Scientists studying drug therapy for Duchenne muscular dystrophy (DMD) have found a drug that could restore the missing protein needed for proper muscle function.

Dantrolene, which is already approved by the U.S. Food & Drug Administration and being used in humans, boosts therapy currently being tested in clinical trials. The UCLA researchers hope the combination of these drugs will overcome the genetic mutations that cause DMD and help those affected lead a normal life.

“Dantrolene is such an attractive candidate to test in this disease as it’s already approved, has been used safely in humans for decades and we won’t have to go through the lengthy and costly drug development process,” said study senior author Dr. Stan Nelson, a professor of human genetics. “We were very pleased to find out that this drug seems to work synergistically with the drugs being tested now on boys with DMD.”

The study appeared in the December 12 journal Science Translational Medicine.

The research by Nelson and co-senior author Carrie Miceli, a professor of microbiology, immunology and molecular genetics, is driven by the diagnosis of their youngest son with DMD.

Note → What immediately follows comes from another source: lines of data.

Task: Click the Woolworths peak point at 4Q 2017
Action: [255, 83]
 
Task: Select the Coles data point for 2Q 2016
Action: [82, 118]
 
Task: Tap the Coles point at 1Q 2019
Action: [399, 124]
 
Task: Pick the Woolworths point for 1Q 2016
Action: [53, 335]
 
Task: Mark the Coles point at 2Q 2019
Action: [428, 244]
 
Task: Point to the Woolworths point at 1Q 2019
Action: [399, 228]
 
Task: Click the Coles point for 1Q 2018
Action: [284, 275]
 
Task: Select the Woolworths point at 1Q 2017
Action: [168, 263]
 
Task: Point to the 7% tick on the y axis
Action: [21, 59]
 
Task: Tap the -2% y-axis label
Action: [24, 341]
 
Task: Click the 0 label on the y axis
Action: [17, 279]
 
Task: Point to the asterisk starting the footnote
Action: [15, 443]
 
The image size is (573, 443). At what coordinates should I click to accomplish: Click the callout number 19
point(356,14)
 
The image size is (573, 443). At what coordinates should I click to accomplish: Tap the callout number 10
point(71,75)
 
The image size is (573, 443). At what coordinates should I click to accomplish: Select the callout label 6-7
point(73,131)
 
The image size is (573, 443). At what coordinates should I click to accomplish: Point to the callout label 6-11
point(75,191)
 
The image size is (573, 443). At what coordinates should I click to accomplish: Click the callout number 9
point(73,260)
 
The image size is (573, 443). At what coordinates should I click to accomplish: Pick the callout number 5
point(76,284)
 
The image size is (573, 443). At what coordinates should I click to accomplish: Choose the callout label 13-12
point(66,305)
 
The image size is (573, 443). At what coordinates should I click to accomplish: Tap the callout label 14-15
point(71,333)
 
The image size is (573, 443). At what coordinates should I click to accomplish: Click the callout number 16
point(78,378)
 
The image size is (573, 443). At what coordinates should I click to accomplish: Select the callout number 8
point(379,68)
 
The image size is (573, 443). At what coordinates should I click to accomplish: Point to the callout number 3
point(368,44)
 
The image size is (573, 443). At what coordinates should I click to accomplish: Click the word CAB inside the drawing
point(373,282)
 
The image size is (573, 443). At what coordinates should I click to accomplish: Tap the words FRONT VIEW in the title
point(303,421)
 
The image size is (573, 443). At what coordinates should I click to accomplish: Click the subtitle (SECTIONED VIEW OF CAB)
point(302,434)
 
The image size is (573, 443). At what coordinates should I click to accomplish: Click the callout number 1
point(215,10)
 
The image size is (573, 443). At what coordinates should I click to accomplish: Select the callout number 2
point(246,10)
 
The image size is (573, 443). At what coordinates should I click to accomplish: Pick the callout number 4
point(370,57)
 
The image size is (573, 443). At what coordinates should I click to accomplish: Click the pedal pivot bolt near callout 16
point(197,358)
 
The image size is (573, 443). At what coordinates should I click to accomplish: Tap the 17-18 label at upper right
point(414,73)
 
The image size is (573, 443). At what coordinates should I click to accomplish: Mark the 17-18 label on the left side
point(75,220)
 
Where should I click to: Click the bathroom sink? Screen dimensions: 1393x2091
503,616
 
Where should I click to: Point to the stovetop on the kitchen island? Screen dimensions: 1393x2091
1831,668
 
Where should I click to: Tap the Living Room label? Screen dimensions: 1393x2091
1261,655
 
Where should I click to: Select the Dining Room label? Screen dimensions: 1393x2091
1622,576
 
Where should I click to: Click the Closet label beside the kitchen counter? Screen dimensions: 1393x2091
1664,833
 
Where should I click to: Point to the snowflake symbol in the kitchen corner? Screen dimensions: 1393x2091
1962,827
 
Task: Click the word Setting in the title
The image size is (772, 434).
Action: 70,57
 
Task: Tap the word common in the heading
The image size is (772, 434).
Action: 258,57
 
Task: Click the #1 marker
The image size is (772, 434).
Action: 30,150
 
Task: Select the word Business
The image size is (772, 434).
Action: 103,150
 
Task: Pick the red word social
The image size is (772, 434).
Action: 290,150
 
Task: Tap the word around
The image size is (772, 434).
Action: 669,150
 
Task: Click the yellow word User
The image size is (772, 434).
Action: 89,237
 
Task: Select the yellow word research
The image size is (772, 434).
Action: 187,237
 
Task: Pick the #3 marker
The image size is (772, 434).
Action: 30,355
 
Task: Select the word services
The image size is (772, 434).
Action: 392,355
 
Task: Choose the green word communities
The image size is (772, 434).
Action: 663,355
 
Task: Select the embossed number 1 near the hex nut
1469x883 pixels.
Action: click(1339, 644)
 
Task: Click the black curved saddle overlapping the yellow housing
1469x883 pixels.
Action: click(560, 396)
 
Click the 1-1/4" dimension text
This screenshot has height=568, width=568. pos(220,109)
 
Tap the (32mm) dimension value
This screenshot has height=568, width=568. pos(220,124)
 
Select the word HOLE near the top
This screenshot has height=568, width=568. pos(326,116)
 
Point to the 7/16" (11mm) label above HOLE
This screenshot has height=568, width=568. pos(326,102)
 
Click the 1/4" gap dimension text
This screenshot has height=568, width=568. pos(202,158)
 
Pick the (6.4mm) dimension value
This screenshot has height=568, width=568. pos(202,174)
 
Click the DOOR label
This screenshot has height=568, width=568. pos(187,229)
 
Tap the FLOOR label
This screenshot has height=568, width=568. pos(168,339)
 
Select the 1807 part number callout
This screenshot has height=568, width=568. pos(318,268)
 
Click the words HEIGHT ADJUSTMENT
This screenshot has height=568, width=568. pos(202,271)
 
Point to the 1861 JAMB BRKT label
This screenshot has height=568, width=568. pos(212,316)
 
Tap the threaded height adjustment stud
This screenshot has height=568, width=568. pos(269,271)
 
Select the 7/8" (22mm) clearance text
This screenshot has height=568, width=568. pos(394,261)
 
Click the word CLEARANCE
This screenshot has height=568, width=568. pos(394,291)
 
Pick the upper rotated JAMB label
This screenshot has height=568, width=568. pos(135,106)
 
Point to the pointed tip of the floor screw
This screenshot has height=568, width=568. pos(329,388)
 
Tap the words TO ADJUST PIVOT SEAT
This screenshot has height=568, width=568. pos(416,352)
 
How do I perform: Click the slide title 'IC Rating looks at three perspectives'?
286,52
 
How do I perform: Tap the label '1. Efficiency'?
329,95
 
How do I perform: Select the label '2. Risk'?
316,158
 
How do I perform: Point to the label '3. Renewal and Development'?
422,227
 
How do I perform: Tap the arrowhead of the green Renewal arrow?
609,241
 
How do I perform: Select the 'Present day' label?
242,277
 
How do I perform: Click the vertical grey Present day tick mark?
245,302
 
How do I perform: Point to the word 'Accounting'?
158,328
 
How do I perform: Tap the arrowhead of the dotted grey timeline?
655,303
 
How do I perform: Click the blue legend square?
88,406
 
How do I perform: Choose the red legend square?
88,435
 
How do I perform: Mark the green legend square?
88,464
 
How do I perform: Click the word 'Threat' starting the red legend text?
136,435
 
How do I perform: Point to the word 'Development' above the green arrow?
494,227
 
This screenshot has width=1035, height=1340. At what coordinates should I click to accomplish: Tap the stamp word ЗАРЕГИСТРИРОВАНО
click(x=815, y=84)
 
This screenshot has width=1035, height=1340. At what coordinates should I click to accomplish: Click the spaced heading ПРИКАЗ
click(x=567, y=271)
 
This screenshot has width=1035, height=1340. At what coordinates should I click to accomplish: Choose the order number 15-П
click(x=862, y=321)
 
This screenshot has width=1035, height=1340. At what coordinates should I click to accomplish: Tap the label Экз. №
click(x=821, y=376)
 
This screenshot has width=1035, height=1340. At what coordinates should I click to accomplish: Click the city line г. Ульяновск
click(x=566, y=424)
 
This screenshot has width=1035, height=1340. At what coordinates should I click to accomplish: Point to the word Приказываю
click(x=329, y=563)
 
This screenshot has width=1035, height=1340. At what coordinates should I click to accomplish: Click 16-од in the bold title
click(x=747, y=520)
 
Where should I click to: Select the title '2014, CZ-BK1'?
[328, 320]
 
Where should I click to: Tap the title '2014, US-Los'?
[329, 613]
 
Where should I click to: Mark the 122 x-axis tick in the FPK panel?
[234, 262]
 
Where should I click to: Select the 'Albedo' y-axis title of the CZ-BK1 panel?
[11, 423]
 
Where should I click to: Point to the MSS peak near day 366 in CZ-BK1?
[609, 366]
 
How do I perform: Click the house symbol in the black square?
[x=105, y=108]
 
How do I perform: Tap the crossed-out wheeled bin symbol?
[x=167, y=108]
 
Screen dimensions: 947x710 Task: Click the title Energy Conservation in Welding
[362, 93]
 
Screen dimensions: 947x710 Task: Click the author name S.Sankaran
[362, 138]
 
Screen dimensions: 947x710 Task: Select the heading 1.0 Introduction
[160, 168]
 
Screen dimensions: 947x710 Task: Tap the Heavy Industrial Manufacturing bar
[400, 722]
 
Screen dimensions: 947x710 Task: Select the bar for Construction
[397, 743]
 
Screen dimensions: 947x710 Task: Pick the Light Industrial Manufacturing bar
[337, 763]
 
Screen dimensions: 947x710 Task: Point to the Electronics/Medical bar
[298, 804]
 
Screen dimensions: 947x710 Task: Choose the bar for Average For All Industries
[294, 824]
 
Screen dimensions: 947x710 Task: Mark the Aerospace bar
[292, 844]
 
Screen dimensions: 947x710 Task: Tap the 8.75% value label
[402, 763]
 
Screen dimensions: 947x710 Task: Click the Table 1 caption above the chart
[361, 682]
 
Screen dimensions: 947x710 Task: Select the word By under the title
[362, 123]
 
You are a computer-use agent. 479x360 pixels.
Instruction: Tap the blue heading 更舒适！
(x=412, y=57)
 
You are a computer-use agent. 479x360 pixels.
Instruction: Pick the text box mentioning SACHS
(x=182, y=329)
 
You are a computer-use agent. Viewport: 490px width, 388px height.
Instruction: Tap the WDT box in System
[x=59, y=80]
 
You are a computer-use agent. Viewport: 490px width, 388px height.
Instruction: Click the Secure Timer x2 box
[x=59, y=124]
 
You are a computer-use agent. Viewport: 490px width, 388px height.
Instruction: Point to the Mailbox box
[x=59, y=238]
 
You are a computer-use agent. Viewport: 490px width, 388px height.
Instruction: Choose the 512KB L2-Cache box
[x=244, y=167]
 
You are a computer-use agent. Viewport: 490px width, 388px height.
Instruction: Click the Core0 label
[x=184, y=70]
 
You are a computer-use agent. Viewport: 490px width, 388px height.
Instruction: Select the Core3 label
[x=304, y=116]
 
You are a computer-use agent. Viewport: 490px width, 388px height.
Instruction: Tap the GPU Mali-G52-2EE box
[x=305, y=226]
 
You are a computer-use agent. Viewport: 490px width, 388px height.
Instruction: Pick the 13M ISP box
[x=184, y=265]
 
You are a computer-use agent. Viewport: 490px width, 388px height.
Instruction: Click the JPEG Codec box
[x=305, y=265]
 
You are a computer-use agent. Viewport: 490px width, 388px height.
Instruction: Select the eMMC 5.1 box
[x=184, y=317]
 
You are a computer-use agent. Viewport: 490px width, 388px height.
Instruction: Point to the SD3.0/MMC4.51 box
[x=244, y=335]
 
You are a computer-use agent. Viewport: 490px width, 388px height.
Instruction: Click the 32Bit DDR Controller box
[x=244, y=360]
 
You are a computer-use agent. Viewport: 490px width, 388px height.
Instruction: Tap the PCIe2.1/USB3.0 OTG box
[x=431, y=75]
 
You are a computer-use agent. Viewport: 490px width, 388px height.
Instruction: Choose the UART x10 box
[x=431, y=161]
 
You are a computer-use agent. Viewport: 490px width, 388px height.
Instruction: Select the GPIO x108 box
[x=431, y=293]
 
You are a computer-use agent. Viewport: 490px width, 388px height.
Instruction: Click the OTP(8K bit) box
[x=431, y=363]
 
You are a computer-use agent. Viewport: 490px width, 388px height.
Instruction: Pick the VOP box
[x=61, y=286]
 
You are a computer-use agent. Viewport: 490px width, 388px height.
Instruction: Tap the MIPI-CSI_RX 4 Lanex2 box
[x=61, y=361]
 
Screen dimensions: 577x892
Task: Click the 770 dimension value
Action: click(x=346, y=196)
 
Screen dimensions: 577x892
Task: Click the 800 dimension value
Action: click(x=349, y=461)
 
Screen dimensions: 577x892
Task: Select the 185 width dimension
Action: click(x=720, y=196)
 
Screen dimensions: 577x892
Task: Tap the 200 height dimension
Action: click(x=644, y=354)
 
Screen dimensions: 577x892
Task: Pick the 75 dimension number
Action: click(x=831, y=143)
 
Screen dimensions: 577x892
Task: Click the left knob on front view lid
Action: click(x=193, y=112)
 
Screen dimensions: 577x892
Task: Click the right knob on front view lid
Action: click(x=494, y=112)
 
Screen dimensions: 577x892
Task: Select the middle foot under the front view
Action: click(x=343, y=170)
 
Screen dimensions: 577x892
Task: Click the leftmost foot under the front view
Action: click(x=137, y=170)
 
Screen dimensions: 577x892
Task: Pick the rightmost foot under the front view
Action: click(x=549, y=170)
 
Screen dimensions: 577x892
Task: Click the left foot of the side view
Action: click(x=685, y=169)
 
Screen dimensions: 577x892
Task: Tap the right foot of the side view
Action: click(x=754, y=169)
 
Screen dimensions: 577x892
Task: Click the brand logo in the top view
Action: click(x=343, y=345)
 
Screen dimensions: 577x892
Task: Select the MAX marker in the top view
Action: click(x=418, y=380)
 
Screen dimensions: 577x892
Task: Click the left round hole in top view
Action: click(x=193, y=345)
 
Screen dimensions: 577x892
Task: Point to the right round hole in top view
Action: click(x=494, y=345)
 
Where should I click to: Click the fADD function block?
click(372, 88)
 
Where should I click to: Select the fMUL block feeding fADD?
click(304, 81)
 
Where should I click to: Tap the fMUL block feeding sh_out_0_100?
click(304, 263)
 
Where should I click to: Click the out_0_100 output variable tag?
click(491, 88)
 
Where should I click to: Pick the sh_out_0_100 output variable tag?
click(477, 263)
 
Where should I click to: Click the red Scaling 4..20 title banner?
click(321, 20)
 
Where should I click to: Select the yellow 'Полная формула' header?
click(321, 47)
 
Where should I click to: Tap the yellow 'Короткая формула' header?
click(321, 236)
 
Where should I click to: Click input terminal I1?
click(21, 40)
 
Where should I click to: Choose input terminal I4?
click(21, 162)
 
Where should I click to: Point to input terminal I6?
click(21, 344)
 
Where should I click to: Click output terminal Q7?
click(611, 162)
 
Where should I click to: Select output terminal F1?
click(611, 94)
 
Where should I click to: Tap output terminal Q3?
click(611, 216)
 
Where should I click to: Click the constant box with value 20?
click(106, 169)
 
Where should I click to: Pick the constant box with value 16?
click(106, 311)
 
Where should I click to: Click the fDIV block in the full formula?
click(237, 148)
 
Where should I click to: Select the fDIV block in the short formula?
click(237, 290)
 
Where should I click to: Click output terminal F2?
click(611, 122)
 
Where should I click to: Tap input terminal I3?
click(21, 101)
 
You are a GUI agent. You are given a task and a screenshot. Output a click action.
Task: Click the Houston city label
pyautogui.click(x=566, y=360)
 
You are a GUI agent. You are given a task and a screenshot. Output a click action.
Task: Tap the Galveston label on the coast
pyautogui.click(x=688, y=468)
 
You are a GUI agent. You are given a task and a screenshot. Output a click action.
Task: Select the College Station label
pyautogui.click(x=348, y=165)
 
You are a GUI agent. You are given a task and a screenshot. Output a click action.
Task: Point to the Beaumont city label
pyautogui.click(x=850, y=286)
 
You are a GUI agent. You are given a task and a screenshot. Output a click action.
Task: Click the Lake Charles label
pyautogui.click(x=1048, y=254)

“We entered into this field because of the diagnosis of our son, but we hope our research can help many others,” Miceli said. “There are drugs that can help manage the symptoms of the disease, but nothing that changes its course dramatically. We’re trying to correct the defect that causes DMD with highly personalized genetic medicine.”

Going forward, Nelson and Miceli will further their research with the goal of translating their findings from the bench to the bedside. The pair has received a $6 million grant from the California Institute of Regenerative Medicine for further studies.